Key sections examine major trends, including:
High Job Satisfaction but Efficiency Gaps — Lawyers report strong fulfillment from problem-solving and client work, yet many feel slowed by manual workflows and too many process steps.
Client Intake Challenges — Intake often takes longer than it should (47% say four days or more), creating poor first impressions and delaying value delivery.
Tool Sprawl and Workflow Friction — Inconsistent processes and too many tools are major drags on productivity, with lawyers expressing a strong preference for simpler, easier-to-use solutions.
Automation Adoption — While 82% say automation has improved their work lives, only 24% report high levels of daily automation, with integration, budget, and security concerns cited as barriers.
AI Usage and Governance — AI is already in use for research, document summarization, and case management, but governance and training lag behind adoption.
Security Priorities and Tradeoffs — Data security is a top concern, yet security steps sometimes slow down client assistance, highlighting the need for security built into workflows rather than layered on top.
The report also includes demographic breakdowns, quotes from legal professionals, and practical insights on how firms and in-house teams can reduce friction through better technology and streamlined processes.
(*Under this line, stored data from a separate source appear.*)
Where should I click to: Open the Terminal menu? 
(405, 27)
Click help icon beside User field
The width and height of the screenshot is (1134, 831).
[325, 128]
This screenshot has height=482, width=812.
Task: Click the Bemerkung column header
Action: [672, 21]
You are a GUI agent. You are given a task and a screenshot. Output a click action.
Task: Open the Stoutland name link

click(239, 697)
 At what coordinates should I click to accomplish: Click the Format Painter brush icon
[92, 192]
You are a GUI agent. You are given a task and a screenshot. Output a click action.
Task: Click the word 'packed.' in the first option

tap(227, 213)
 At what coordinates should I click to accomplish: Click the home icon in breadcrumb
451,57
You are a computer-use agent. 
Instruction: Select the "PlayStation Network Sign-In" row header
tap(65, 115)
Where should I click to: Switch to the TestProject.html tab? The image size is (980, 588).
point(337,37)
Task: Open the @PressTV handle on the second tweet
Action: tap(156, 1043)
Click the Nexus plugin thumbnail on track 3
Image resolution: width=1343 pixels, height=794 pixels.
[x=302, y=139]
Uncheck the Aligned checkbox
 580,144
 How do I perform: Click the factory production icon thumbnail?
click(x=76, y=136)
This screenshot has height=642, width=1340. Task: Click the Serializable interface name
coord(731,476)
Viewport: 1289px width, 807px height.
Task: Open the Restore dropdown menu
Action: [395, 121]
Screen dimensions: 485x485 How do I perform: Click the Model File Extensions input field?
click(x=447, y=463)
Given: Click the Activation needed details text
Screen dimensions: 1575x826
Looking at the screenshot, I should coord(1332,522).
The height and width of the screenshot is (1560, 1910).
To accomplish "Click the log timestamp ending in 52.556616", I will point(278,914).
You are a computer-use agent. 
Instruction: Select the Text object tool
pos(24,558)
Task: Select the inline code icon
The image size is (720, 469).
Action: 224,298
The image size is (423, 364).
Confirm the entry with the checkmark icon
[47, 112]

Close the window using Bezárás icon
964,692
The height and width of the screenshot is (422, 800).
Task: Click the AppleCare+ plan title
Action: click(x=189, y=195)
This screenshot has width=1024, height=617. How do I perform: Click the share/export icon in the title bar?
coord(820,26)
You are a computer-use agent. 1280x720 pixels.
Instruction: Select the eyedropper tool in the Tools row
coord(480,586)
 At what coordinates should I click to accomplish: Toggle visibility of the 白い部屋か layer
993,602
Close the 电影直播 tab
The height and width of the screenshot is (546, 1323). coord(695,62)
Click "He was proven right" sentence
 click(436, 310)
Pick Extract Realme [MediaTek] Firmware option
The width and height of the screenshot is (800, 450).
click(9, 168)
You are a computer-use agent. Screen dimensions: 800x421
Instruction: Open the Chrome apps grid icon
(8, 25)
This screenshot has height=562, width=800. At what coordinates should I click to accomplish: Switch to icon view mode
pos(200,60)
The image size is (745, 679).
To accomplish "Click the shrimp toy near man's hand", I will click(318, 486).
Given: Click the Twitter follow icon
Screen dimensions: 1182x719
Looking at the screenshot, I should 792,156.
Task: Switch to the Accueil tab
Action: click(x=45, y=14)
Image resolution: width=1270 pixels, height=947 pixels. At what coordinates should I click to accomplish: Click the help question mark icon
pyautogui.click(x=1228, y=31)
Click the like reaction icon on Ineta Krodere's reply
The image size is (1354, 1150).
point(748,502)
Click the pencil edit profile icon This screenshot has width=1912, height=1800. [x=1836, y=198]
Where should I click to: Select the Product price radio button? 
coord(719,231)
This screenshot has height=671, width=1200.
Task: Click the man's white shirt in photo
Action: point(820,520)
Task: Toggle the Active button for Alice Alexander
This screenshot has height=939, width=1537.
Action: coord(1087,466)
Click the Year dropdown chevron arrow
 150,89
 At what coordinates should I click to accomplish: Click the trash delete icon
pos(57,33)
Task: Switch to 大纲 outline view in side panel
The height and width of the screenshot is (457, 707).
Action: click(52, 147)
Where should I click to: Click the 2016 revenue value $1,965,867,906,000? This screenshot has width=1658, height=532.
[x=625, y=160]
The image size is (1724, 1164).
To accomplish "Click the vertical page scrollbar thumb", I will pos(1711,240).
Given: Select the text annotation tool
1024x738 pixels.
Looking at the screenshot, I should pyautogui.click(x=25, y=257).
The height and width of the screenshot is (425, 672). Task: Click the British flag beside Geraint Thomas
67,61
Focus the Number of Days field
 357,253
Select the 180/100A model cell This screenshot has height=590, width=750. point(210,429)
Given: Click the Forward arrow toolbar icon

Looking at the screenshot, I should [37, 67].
It concludes by emphasizing the shift from incremental tech adoption to true workflow transformation.
Overall, the document combines survey data, trend analysis, and forward-looking recommendations to help legal teams understand current realities and identify opportunities to work more efficiently while maintaining the quality and security clients expect.
Our Take
AI Governance Take
The State of Legal 2026 report highlights a critical tension in AI governance within the legal profession. While lawyers are highly satisfied with the intellectual and client-focused aspects of their work, significant governance gaps remain in how AI and automation are being adopted and managed. The findings show that AI usage is already widespread (85% of lawyers are using it), yet governance, training, and integration lag behind, creating risks around data security, compliance, consistency, and explainability.
This report makes clear that legal teams need more structured AI governance frameworks rather than ad-hoc tool adoption. Issues like tool sprawl, inconsistent workflows, security friction, and limited automation depth point to the need for centralized policies, better integration, and clearer accountability for AI-assisted work. The emphasis on security concerns, compliance challenges, and the desire for simpler, more controlled tools reinforces that effective AI governance in legal is not just about technology — it is about establishing reliable processes, risk controls, and oversight mechanisms that maintain professional standards while enabling efficiency.
For legal governance leaders, the key takeaway is the importance of moving from experimental AI use to governed, auditable deployment. The report shows that lawyers want technology that reduces friction without compromising security or quality. This creates an opportunity to implement governance models that include clear usage policies, training requirements, audit trails, and integration standards for AI tools. Organizations that treat AI governance as a strategic priority — rather than an afterthought — will be better positioned to scale adoption safely while protecting client trust and regulatory compliance.
Ultimately, the State of Legal 2026 underscores that the legal profession’s strong intrinsic motivation is being undermined by operational friction. Strong AI governance, supported by thoughtful technology choices and workflow redesign, offers a path to resolve this tension. Legal teams that invest in mature governance practices around AI and automation will likely see the greatest gains in efficiency, risk reduction, and sustainable innovation.